RefineBench: Evaluating Refinement Capability of Language Models via Checklists
This addresses the need for better benchmarks to assess refinement capabilities in language models, which is crucial for real-world user interactions involving open-ended queries and feedback, though it is incremental as it builds on prior work with a new evaluation framework.
The paper tackles the problem of evaluating language models' ability to self-refine responses, finding that frontier models like Gemini 2.5 Pro and GPT-5 achieve only modest baseline scores of 31.3% and 29.1% in self-refinement, with minimal improvement, while guided refinement allows models to reach near-perfect levels within five turns.
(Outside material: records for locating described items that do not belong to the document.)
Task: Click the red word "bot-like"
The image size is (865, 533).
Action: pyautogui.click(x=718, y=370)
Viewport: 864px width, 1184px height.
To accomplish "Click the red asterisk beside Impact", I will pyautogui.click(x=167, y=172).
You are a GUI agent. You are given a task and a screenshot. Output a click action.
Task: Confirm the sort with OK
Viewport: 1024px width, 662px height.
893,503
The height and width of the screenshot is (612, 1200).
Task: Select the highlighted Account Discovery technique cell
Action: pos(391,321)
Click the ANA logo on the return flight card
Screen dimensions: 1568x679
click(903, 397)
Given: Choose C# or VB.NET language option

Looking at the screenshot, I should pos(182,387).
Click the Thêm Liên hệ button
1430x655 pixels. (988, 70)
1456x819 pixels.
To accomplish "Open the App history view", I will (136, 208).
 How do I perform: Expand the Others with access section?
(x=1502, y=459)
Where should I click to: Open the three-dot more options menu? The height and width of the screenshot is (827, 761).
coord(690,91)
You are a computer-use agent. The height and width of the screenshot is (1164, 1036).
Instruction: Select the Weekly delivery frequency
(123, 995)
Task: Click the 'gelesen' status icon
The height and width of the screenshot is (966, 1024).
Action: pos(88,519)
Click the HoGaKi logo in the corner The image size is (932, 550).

Can language models (LMs) self-refine their own responses? This question is increasingly relevant as a wide range of real-world user interactions involve refinement requests. However, prior studies have largely tested LMs' refinement abilities on verifiable tasks such as competition math or symbolic reasoning with simplified scaffolds, whereas users often pose open-ended queries and provide varying degrees of feedback on what they desire. The recent advent of reasoning models that exhibit self-reflection patterns in their chains-of-thought further motivates this question. To analyze this, we introduce RefineBench, a benchmark of 1,000 challenging problems across 11 domains paired with a checklist-based evaluation framework. We evaluate two refinement modes: (1) guided refinement, where an LM is provided natural language feedback, and (2) self-refinement, where LMs attempt to improve without guidance. In the self-refinement setting, even frontier LMs such as Gemini 2.5 Pro and GPT-5 achieve modest baseline scores of 31.3% and 29.1%, respectively, and most models fail to consistently improve across iterations (e.g., Gemini-2.5-Pro gains only +1.8%, while DeepSeek-R1 declines by -0.1%). By contrast, in guided refinement, both proprietary LMs and large open-weight LMs (>70B) can leverage targeted feedback to refine responses to near-perfect levels within five turns. These findings suggest that frontier LMs require breakthroughs to self-refine their incorrect responses, and that RefineBench provides a valuable testbed for tracking progress.